Day 6: Hokitika & West Coast Culture
Drive to Hokitika
Drive 2 hours north to Hokitika — the cultural capital of the West Coast. Stop at the Hokitika Gorge on the way — a short walk to a swingbridge over a surreal turquoise river. The water colour comes from glacial flour (finely ground rock) suspended in the water, giving it an almost artificial blue-green hue. The gorge is one of the most photographed spots on the West Coast and takes only 30 minutes to visit.
Pounamu Carving & Beach
Hokitika is famous for pounamu (greenstone/jade) — sacred to Māori and found in the rivers of the West Coast. Visit a pounamu carving studio (Hokitika Jade, Tectonic Jade, or Bonz N Stonz) to watch master carvers work the stone and try carving your own pendant (NZ$120–180 for a half-day workshop). Walk Hokitika Beach — a wild, driftwood-strewn stretch of Tasman Sea coastline where the famous Hokitika sign spells out the town name in driftwood letters.
Hokitika Sunset & Return
Hokitika Beach faces directly west — the sunsets here are some of the best in New Zealand, with the Tasman Sea stretching unbroken to Australia. The driftwood sculptures on the beach create dramatic silhouettes against the sunset sky. Have dinner at Fat Pipi Pizza (excellent woodfired pizza, NZ$18–26) or Stations Inn for a West Coast pub meal before driving back to Franz Josef (2 hours) or staying overnight in Hokitika.

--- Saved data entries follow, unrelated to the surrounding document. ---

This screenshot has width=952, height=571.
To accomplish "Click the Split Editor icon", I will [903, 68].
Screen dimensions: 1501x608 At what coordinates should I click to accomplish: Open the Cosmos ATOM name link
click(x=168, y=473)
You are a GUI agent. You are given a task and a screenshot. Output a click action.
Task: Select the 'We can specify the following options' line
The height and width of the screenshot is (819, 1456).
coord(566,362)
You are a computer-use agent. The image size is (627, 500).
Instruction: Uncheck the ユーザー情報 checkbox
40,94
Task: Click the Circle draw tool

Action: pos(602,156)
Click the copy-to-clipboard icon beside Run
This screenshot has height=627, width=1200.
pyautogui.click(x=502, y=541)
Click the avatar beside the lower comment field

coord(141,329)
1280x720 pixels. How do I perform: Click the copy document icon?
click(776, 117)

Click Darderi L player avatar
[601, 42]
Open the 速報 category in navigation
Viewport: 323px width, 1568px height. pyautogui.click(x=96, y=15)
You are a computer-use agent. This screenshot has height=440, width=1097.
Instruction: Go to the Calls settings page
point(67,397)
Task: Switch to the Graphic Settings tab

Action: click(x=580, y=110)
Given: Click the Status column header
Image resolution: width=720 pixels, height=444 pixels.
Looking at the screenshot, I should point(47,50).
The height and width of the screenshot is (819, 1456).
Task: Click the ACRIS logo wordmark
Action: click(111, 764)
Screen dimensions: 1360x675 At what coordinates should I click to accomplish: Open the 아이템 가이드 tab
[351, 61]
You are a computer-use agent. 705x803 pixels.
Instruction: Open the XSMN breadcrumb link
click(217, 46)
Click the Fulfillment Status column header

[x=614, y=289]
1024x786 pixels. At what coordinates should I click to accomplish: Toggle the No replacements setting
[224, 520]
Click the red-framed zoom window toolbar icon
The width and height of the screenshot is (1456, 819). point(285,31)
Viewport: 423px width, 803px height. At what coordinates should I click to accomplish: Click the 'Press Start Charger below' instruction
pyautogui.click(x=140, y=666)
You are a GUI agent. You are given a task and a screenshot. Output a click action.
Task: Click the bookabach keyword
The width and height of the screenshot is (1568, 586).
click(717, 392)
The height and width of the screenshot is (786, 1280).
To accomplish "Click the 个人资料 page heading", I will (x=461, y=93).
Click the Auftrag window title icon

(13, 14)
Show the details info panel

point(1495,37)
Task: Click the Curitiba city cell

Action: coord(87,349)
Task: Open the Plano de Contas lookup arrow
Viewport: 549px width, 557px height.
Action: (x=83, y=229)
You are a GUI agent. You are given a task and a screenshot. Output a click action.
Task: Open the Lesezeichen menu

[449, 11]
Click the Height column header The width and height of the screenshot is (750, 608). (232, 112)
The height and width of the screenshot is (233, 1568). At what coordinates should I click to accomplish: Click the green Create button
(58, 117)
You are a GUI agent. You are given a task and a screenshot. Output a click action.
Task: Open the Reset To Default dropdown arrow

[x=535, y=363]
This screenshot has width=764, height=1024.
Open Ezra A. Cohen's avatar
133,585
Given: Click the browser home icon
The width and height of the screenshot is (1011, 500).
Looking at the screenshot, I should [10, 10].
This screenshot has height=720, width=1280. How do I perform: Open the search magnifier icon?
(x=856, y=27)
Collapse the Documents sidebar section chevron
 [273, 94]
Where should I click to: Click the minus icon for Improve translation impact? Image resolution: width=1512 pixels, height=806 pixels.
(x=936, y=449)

Day 7: Final Walks & Departure
Terrace Walk & Callery Gorge
Walk the Terrace Walk (30 minutes return) — a short track through regenerating rainforest on a glacial terrace above the Waiho River. The track is flat and peaceful, with mature tree ferns and native bush. Continue to the Callery Gorge walk — a short trail to a swing bridge over the Callery River gorge, where the river has carved a deep, narrow channel through the rock. These short walks are a gentle final morning in the national park.
Departure South via Haast Pass
Most travellers depart south via the Haast Pass (SH6) towards Wanaka and Queenstown. The 5-hour drive is one of New Zealand's most scenic roads — passing through Aspiring National Park, alongside the turquoise Haast River, and over the 563m pass flanked by snow-capped peaks. Stop at Thunder Creek Falls (5-minute walk to a 28m waterfall), the Blue Pools (30-minute walk to insanely clear glacial pools), and the Gates of Haast — a narrow rock gorge where the Haast River forces through a gap.
Wanaka or Queenstown Arrival
Arrive in Wanaka (4.5 hours) or Queenstown (5 hours) by evening. The transition from the West Coast's rainforest to the dry, golden Central Otago landscape is dramatic — you cross the main divide and the entire character of the country changes. Wanaka is quieter and more lakeside-focused; Queenstown is the adventure capital with more dining, nightlife, and activities. Both are excellent bases for continuing your South Island exploration.